● **Tugas**
Menurut kutipan dokumen tentang laboratorium narkoba di Canggu, aplikasi apa yang dipakai para tersangka untuk transaksi narkoba?

● **Kutipan Dokumen**
>>>
Dua warga negara Ukraina, seorang warga negara Rusia, dan seorang warga negara Indonesia ditangkap awal bulan ini karena menjalankan laboratorium narkoba gelap yang menurut polisi memproduksi ganja hidroponik, mephedrone, dan kokain dari sebuah vila di kawasan wisata trendi Canggu di Bali selatan.
Tersangka Ukraina, saudara kembar Ivan dan Mikhayla Volovod, telah memperoleh visa investor pada bulan September dengan menyamar sebagai agen properti. Mereka diyakini bertanggung jawab atas pembuatan obat-obatan tersebut sementara tersangka Rusia, Konstantin Krutz, bertanggung jawab atas pemasaran, kata polisi Indonesia pada tanggal 13 Mei.
“Untuk transaksi narkoba, mereka menggunakan aplikasi Telegram. Itu (alamat situs) ditempel di mana-mana, orang awam bisa lihat, dan mereka tidak tahu, ternyata itu kode untuk orang membeli (narkoba),” kata Wahyu Widada, Kepala Badan Reserse Kriminal Kepolisian Nasional.
Jika terbukti bersalah, para tersangka dapat menghadapi hukuman minimal lima tahun penjara dan maksimal hukuman mati, serta denda hingga 10 miliar rupiah (US$622.000).
Operasi jaringan narkoba itu membuat marah banyak orang, termasuk Menteri Koordinator Bidang Kemaritiman dan Investasi Luhut Pandjaitan, yang minggu lalu mengatakan pemerintah akan melarang wisatawan yang “bermasalah” untuk kembali.
“Orang-orang yang membuat kekacauan di negara kita, turis asing yang (menggunakan) narkoba atau (mempromosikan) perjudian daring atau menyebabkan kerusuhan, tidak boleh diizinkan masuk ke Indonesia lagi,” kata Luhut di Bali pada 14 Mei.
<<<
● **Bagian Data**
>>>
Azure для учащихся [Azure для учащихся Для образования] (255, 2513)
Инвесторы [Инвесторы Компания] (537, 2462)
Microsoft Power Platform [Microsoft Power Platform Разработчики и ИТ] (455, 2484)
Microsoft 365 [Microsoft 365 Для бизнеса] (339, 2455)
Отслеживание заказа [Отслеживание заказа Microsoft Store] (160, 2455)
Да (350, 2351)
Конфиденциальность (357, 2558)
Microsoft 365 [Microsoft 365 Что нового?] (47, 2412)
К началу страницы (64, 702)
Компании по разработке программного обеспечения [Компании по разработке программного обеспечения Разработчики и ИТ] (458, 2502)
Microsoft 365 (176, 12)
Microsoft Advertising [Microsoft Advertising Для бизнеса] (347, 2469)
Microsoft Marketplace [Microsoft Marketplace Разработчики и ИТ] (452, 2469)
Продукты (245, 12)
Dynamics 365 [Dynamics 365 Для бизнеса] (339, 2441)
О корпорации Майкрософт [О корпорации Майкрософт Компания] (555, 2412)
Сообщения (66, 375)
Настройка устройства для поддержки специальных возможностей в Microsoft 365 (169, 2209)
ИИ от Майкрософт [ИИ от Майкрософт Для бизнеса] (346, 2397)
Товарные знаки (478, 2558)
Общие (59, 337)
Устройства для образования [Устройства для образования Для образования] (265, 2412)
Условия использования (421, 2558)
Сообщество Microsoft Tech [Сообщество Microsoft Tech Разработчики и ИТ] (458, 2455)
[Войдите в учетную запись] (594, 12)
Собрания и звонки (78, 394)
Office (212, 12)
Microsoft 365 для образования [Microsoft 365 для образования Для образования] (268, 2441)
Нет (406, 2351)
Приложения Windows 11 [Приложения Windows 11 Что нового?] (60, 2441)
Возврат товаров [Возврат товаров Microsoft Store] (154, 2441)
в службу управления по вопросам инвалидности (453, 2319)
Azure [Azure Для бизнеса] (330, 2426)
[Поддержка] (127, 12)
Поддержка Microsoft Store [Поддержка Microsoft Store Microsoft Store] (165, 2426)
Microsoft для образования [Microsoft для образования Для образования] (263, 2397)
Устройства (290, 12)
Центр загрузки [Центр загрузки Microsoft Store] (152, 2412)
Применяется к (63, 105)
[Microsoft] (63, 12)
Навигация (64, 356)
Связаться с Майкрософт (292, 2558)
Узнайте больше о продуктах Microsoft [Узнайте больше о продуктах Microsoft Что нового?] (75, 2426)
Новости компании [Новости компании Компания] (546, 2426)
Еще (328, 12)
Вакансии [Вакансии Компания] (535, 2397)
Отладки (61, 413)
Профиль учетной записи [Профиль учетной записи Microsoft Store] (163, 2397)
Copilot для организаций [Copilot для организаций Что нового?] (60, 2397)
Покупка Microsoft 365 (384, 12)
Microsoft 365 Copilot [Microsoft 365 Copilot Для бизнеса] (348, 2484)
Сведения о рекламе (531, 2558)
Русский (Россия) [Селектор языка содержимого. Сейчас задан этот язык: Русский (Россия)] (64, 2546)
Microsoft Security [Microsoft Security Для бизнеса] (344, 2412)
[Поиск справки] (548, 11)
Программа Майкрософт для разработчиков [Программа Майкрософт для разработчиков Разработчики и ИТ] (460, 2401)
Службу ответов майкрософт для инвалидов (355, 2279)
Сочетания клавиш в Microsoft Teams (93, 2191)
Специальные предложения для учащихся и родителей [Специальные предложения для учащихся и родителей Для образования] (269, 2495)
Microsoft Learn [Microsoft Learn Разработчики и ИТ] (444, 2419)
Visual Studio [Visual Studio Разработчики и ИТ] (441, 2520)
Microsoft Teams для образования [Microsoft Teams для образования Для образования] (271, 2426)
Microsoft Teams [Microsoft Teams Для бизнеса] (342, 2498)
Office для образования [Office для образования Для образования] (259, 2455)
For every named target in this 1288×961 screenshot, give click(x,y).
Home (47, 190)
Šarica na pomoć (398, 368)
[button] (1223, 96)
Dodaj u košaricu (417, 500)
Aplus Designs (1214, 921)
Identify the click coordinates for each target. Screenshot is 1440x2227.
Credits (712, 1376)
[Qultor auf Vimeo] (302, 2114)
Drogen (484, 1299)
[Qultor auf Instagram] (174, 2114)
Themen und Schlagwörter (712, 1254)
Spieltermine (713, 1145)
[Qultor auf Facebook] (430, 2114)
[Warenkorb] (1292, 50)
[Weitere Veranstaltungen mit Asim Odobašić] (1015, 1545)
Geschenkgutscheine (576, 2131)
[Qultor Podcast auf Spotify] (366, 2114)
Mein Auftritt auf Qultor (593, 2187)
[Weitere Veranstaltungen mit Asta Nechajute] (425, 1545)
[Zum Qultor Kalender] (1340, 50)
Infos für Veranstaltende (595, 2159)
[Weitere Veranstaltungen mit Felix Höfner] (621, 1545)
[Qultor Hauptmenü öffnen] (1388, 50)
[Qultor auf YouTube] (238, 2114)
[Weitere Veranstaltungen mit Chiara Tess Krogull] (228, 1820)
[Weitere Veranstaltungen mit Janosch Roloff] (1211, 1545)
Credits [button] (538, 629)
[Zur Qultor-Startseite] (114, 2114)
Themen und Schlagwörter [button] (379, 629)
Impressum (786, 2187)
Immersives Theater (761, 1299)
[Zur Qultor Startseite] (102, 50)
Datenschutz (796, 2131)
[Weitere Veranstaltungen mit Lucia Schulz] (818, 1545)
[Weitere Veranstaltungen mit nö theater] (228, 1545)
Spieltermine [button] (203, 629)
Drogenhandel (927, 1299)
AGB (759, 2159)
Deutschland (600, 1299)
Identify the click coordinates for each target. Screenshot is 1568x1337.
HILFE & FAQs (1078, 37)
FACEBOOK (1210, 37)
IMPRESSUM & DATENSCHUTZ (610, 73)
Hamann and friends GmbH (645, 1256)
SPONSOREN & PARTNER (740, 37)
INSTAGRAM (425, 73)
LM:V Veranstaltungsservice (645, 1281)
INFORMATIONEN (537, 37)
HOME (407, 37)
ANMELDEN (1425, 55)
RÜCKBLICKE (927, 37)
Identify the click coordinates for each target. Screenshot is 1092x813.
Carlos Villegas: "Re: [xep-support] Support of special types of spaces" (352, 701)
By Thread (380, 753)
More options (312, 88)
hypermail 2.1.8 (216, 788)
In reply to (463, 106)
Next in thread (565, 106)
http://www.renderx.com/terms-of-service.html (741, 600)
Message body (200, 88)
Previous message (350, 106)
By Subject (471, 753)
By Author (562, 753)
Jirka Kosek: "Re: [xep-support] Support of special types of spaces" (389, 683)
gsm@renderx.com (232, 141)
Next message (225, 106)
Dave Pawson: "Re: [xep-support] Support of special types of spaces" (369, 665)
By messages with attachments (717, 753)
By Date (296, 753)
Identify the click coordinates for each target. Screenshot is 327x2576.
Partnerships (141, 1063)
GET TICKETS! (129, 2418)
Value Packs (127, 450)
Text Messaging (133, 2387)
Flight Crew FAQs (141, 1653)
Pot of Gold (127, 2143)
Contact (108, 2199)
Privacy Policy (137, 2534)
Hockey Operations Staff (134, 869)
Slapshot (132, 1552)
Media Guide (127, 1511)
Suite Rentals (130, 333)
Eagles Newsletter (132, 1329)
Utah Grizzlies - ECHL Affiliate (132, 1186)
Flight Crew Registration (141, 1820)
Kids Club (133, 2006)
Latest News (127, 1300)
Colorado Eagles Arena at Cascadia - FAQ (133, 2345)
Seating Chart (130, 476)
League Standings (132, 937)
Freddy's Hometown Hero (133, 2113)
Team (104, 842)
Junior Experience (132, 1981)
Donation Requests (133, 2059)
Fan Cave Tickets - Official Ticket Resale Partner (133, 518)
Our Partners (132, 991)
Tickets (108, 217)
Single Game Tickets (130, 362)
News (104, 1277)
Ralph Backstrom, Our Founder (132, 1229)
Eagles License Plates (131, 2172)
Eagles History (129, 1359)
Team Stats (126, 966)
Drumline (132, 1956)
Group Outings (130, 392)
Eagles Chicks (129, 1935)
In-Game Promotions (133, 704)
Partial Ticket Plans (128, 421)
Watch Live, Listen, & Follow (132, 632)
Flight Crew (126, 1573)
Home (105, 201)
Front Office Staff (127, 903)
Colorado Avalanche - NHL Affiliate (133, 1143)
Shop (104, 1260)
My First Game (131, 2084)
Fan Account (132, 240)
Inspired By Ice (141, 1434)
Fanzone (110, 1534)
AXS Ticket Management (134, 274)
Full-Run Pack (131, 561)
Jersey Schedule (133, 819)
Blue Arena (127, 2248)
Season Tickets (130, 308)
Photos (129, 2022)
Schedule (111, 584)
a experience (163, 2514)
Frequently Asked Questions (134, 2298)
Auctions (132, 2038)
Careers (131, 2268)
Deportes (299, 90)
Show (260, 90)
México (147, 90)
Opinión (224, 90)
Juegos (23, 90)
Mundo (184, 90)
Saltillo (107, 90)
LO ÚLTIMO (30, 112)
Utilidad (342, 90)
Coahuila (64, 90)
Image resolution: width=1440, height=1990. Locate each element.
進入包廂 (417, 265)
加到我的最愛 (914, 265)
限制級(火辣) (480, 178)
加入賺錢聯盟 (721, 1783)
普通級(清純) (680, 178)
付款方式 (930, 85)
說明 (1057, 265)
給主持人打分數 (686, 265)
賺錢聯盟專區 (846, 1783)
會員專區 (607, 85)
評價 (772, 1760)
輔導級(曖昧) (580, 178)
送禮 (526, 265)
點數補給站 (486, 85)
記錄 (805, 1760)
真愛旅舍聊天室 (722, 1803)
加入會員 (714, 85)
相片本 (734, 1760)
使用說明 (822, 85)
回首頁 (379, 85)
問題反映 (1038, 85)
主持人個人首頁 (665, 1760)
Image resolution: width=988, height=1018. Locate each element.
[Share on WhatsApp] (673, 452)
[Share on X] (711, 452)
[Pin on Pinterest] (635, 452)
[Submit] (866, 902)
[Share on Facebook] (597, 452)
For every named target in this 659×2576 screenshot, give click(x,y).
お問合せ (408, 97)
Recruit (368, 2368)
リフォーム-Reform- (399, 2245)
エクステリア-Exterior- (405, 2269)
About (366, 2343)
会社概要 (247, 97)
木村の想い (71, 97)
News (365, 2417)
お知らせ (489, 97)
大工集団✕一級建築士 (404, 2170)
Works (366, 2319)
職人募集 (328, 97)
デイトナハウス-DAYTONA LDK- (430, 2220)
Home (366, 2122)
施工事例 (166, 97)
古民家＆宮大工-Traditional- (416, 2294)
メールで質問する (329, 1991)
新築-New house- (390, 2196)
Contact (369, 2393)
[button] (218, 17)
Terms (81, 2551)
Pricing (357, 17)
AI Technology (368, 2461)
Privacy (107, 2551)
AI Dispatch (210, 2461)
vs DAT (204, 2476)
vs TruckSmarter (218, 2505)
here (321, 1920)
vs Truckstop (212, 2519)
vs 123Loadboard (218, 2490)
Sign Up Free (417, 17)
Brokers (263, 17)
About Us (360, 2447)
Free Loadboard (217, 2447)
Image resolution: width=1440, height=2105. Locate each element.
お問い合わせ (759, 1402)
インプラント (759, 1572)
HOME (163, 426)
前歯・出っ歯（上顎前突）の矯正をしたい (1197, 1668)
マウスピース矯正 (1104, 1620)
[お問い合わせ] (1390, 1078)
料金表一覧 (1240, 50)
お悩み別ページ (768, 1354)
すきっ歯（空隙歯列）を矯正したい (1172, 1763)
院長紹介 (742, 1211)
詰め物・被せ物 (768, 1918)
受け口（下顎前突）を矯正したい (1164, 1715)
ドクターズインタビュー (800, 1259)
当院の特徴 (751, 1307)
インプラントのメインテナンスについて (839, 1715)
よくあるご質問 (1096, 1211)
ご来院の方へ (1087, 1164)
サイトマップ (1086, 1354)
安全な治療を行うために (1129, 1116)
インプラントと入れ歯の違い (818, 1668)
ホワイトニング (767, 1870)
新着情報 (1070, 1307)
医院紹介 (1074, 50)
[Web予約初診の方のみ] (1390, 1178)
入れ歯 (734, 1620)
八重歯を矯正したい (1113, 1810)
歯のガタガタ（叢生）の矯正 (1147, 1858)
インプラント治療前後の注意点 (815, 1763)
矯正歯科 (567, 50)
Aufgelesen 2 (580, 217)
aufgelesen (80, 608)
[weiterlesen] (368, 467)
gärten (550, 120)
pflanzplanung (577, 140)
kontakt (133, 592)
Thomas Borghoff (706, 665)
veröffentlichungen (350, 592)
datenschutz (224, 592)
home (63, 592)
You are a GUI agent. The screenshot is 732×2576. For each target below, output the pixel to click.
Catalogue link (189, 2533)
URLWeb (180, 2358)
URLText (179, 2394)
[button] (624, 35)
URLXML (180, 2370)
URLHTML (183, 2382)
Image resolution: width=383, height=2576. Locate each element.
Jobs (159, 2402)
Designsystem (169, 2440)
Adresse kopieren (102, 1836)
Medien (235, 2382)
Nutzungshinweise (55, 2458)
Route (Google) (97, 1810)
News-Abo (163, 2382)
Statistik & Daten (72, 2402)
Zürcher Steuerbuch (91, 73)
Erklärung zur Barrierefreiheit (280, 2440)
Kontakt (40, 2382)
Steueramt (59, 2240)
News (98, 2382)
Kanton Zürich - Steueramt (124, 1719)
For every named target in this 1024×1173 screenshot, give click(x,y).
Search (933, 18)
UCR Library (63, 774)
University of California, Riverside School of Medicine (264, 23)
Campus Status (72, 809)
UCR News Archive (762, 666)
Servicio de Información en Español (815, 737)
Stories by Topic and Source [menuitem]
<<<
● **Jawaban**
Para tersangka menggunakan aplikasi Telegram untuk transaksi narkoba.